Julie sums it up: “I think basically we came down to: We need Doctor Who first.”

They move on to guest stars the show has actually had.

“I think there’s a lot of interesting characters so far, and some really cool cameos,” Tony says. “The astronaut–the actor who played the astronaut. He was great. Was he nice to work with?”

“He was so sweet,” Julie says. “So lovely. Very genuine. I loved when he hugged Rafe McCaully. I’m just like, ‘Oh no you didn’t! You didn’t just hug him, did you? Nobody hugs Rafe.'”

“Nobody touches Rafe,” Tony agrees.

The episode contained a dramatic struggle between Amanda and the astronaut (played by Brian J. Smith). But Julie was unphased.

“I’ve been choked before,” she explains. “I worked with a stunt coordinator. They had a stunt double for me, and they kept telling me I don’t need it. They were afraid I was gonna get bruised or I was gonna get hurt. But, I mean, stuff like that, as actors, we can do it. There’s ways you trick it. I basically was controlling his hands. I worked it out with Brian and the stunt coordinator, what we were gonna do and where the action was gonna be, and what the struggle was gonna be like. And I needed him to put pressure on me, but his hands were never really up here.” She points at her throat. “They were kind of down here [closer to the clavicle]. I mean, we really fought; we really struggled. I’m like, ‘I’m gonna just kick, so protect your balls. Just protect yourself; I don’t wanna hurt you. But I will kick and fight you off.'”

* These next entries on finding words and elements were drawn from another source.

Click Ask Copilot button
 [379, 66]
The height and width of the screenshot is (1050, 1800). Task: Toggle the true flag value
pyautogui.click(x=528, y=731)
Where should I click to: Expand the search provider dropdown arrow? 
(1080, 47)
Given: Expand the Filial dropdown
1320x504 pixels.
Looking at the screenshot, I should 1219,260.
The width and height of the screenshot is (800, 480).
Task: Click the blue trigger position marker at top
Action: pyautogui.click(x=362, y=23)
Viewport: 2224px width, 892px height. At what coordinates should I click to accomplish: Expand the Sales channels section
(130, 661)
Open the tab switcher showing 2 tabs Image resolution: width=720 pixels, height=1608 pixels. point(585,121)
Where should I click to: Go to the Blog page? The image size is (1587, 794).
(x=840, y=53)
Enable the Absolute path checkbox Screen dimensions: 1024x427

“For the record, protect your balls.” Apparently, Tony’s learned from experience. “I learned…The Benzinator…Through no fault of her own.”

“They eventually come off.” Julie laughs. “It’s just the way it happens. I emasculate all men. No…is that what the Benzinator means? What does that mean? Why do you call me that?”

But Tony is tight-lipped. “Keep the Benzinator as ambiguous as you want, my darling.”

“It’s like I’m the Terminator,” Julie concludes.

“Defiance” airs on Monday nights at 9/8c on SyFy.